All’età di tre anni ho deciso di diventare vegetariano; in…
La lista delle cose che fanno più paura alle persone include essere sepolto vivo, cadere in una stanza piena di ragni/serpenti/topi e… parlare in pubblico.
È una informazione che mi torna sempre in mente quando mi preparo per un evento dove sarò dalla parte più scomoda del palco, ovvero quella illuminata a giorno. Nel caso specifico, l’occasione è data dal Fuffa Day, che si terrà alla Microsoft House di Milano il 16 novembre 2018.
Tra i relatori ci sarò anch’io e, con il mio socio Davide, parleremo delle parole che non sentiamo e di quelle che non capiamo, o capiamo male: viviamo in un mondo di incomprensione esponenziale, nel quale i social media hanno amplificato la nostra voce ma con lei anche il rumore di fondo, che è diventato assordante e nuoce alla qualità degli scambi.
Ma questa sarebbe una storia diversa e ne riparleremo quindi un’altra volta.

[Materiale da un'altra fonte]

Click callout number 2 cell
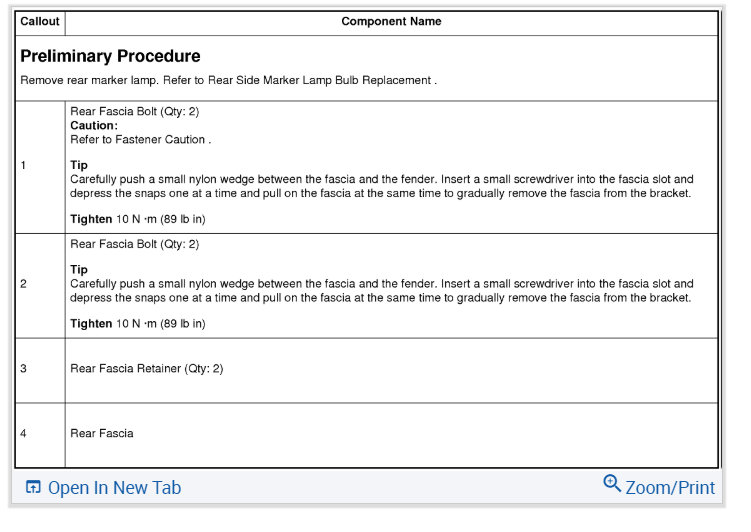The width and height of the screenshot is (751, 532). (24, 284)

Oggi, invece, mi ero ripromesso di approfondire gli aspetti legati al parlare in pubblico: le paure, le esperienze e qualche trucchetto per riuscire a far passare il proprio messaggio senza troppi danni.
Comincerei subito con una buona e una cattiva notizia.

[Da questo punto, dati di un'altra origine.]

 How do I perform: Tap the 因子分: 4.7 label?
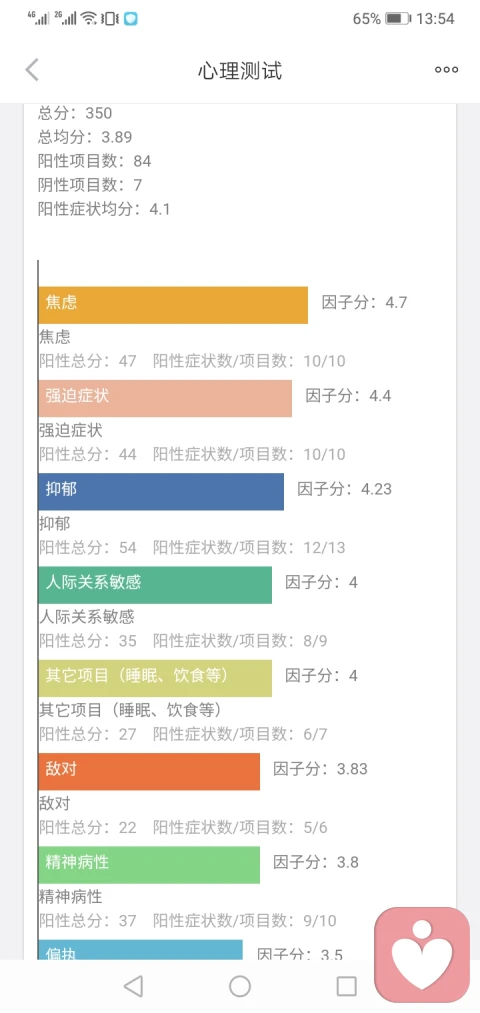coord(364,302)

Quella buona è che la maggior parte delle statistiche che troverete su internet sono esagerate e senza fondamento scientifico. Ad esempio, leggerete che almeno 3 persone su 4 hanno paura di parlare in pubblico. Ma vi sfido a trovare la fonte di questo dato: non c’è.

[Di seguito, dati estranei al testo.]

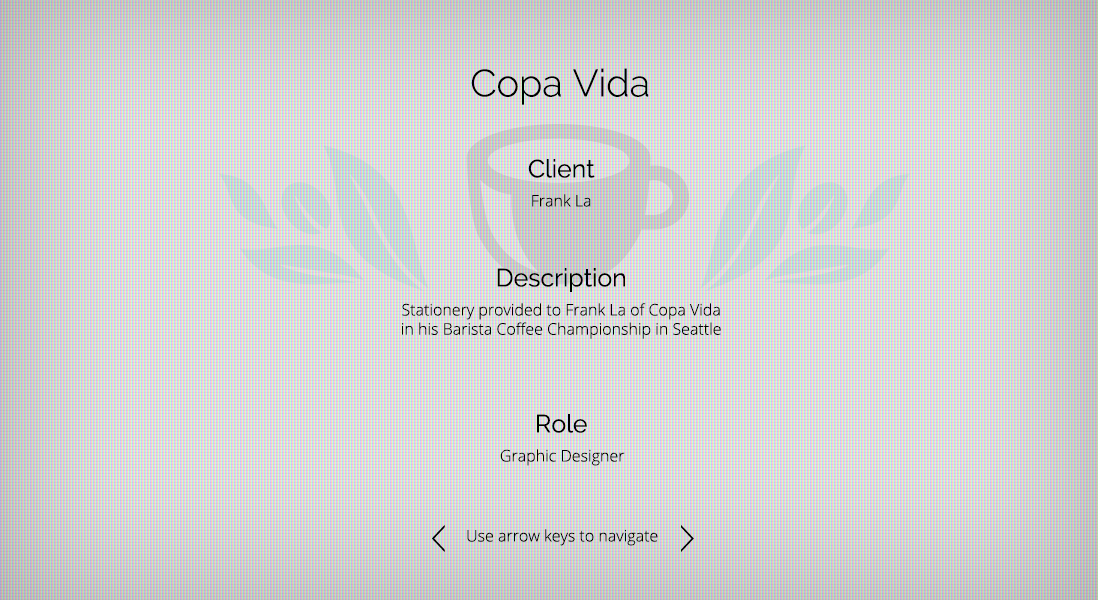Click the Role heading
The image size is (1098, 600).
[x=561, y=424]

La brutta notizia è che esiste invece una forma clinica, definita glossofobia, che colpisce tra l’8% e il 15% delle persone, a dipendenza del Paese e della cultura, e che è classificata come un disordine di ansia sociale.
Che cos’è l’ansia sociale?
L’ansia sociale è un disturbo caratterizzato da ansia significativa indotta dall’esposizione a determinate situazioni interpersonali o di prestazione in pubblico, nelle quali l’individuo è esposto al possibile esame degli altri. In pratica: vai in panico quando devi fare qualcosa davanti agli altri.
Rientrano in questa categoria, quindi, suonare o cantare in pubblico, recitare a teatro, ma anche semplicemente fare un brindisi al matrimonio della propria figlia.
Parlare in pubblico è la forma più importante di fobia sociale: gli studi hanno evidenziato che circa il 90% dei soggetti ai quali è stato diagnosticato un disordine d’ansia sociale hanno paura di parlare in pubblico (da cui probabilmente l’impressione che sia la cosa che le persone temono di più dopo la morte).
I miei 5 consigli per superare la glossofobia
Eppure il nervosismo è normale: il fatto di sentire battere e accelerare il proprio cuore o avere le gambe che tremano sono reazioni fisiologiche. Reazioni, tra l’altro, fatte per salvarci la vita: il cuore pompa sangue, l’adrenalina sale, i muscoli guizzano, e questo ci permette di… scappare più veloce dal palco? Ecco, no: l’idea è che dovrebbero permetterci di fornire una prestazione migliore.
1. Interpreta il nervosismo come una preparazione
Non dobbiamo associare queste reazioni (oltretutto preventive) al fatto che non parleremo bene o faremo brutte figure.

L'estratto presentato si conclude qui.